BEGIN
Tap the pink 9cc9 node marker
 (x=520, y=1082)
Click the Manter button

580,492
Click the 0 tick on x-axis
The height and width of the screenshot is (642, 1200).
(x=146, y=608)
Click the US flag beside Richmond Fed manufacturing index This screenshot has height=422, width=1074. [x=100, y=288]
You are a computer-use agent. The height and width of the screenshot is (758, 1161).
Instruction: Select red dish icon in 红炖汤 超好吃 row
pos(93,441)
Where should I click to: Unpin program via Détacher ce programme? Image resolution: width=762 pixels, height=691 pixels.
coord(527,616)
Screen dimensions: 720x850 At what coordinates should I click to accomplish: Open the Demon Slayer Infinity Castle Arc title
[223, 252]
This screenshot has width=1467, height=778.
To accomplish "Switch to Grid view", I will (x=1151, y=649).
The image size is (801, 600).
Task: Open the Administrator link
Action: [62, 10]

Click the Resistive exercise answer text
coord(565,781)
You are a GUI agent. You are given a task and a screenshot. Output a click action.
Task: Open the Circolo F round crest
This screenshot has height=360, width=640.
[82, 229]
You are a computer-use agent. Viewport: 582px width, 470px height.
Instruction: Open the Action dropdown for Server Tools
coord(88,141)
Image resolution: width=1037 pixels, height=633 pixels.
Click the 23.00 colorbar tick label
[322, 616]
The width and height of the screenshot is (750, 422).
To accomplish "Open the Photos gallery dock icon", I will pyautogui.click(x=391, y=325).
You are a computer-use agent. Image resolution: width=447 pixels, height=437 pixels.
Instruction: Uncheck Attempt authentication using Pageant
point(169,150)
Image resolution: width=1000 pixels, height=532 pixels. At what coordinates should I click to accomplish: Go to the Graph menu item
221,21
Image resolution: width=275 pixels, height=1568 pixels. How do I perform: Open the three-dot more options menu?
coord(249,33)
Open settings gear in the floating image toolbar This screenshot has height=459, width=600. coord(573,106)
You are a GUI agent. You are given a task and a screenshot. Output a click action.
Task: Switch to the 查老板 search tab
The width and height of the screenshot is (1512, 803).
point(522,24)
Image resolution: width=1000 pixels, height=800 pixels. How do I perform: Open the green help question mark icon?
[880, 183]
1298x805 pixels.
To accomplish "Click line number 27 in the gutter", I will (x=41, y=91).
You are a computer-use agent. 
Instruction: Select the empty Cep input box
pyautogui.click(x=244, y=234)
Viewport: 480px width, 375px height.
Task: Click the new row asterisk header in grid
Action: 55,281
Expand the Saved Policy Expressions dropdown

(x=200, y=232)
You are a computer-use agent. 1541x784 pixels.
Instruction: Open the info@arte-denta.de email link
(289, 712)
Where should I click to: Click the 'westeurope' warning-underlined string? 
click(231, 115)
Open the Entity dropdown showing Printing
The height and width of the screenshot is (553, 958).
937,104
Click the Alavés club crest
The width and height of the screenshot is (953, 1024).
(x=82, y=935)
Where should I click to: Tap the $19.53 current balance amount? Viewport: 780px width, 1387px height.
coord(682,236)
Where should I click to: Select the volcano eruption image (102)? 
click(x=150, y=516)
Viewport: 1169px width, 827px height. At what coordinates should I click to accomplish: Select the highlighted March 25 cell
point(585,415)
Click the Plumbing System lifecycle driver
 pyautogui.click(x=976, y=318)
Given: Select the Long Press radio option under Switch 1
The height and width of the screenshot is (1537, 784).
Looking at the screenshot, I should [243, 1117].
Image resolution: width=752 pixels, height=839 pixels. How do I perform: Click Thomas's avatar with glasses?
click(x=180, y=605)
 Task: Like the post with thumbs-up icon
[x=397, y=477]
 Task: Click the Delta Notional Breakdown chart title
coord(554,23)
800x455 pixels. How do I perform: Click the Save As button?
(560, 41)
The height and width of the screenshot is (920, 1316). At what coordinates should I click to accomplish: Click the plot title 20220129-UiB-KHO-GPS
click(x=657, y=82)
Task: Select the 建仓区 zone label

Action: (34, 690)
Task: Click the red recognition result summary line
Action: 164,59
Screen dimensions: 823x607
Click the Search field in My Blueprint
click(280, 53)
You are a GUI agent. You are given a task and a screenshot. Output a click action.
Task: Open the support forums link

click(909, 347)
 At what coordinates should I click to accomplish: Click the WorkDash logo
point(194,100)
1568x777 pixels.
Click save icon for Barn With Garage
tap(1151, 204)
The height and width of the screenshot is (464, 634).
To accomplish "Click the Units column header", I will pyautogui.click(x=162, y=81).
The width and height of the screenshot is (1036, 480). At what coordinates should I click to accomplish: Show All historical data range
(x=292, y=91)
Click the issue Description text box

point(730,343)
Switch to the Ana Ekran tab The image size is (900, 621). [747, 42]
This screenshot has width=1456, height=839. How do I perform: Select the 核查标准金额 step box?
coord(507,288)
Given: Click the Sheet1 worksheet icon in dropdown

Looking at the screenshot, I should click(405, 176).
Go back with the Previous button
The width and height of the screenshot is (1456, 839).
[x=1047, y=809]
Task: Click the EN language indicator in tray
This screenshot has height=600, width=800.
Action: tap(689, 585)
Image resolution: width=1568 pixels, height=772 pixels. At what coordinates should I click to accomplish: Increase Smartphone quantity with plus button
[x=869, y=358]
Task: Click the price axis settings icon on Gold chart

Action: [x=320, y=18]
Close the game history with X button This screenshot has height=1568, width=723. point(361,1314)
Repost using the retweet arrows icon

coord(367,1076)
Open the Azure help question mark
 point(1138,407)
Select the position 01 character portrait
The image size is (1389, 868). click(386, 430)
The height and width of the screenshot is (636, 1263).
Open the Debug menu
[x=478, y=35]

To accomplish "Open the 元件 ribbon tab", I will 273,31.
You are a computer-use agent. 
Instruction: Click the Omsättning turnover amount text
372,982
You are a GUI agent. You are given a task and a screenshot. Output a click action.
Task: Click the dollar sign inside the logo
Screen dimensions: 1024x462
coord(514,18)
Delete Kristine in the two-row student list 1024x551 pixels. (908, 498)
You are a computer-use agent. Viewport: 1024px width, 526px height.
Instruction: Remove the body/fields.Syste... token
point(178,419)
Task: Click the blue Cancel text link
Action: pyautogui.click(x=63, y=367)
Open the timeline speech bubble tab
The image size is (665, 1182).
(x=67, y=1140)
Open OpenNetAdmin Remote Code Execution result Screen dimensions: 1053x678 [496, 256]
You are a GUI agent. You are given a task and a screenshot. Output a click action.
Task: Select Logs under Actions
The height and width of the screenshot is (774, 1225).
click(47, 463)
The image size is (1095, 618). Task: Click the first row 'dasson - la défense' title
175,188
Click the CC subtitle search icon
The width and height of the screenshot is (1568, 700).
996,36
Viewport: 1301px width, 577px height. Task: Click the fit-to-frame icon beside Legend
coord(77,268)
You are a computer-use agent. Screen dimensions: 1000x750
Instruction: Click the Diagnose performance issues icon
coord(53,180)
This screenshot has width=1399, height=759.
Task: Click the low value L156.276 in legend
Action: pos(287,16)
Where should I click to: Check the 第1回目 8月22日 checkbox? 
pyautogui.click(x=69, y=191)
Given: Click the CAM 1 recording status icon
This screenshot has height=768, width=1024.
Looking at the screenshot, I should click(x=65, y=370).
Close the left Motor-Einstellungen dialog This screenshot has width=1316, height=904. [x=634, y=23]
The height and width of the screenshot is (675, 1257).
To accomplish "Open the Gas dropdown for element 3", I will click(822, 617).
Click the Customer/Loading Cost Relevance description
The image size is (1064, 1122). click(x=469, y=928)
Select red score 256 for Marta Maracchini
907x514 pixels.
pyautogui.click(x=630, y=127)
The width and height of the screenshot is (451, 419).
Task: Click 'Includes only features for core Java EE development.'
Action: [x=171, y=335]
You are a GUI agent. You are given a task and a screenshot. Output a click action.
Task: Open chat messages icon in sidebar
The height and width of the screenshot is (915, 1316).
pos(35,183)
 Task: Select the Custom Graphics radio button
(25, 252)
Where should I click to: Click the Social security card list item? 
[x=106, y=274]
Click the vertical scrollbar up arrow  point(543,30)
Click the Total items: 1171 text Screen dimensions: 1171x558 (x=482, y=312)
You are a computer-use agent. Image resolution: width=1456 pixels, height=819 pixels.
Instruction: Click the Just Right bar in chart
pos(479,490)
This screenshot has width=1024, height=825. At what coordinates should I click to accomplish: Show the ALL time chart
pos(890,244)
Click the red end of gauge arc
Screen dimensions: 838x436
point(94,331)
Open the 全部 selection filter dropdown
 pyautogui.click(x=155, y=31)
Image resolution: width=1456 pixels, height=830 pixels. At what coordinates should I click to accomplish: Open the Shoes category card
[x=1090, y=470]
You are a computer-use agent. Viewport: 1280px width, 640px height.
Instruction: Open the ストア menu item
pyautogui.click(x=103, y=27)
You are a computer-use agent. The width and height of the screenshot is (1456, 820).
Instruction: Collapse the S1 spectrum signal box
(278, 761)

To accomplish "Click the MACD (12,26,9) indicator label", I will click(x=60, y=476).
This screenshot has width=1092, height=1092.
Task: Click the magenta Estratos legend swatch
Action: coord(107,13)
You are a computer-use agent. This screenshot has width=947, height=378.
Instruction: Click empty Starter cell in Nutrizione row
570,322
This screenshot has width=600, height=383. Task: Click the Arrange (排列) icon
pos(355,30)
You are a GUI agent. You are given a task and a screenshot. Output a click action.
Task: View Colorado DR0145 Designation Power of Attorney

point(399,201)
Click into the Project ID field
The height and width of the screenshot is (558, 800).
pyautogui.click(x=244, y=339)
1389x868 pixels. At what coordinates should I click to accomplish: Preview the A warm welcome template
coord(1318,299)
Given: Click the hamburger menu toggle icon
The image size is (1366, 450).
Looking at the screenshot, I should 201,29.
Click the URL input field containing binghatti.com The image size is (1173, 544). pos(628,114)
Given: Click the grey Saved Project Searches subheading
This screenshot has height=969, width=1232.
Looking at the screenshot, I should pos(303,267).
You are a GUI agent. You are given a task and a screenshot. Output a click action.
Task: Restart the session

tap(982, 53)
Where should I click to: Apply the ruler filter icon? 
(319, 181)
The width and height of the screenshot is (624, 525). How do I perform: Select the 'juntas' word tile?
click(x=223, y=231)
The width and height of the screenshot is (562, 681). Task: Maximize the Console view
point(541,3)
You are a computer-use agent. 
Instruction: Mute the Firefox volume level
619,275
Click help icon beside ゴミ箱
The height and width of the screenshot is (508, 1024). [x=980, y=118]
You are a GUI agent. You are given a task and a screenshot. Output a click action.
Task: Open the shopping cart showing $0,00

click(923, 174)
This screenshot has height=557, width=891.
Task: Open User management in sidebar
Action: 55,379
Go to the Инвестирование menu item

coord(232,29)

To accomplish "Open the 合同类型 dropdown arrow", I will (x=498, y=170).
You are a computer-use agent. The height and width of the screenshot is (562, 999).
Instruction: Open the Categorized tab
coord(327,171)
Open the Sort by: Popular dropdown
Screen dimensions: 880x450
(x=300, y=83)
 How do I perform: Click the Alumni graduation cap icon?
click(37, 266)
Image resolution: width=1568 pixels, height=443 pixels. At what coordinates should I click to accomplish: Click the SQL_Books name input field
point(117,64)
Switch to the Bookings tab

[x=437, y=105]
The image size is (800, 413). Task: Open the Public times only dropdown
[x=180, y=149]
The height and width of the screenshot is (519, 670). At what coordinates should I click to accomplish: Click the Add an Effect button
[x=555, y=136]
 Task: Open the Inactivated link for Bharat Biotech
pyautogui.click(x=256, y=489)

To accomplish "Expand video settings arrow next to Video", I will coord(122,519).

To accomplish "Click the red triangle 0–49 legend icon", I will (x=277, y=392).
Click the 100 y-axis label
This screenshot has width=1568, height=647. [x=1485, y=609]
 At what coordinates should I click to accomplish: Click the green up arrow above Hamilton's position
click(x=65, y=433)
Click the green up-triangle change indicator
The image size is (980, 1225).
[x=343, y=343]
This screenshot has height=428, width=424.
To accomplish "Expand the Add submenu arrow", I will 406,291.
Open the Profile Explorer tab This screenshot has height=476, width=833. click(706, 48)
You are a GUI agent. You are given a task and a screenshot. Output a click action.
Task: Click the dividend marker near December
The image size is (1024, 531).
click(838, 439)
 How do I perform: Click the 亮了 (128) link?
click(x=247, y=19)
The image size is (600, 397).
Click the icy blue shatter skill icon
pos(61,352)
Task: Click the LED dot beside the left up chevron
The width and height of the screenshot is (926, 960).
END
All lines in the records above that contain "left" are to be reported.

■ **EXPECTED OUTPUT**
Close the left Motor-Einstellungen dialog This screenshot has width=1316, height=904. [x=634, y=23]
Task: Click the LED dot beside the left up chevron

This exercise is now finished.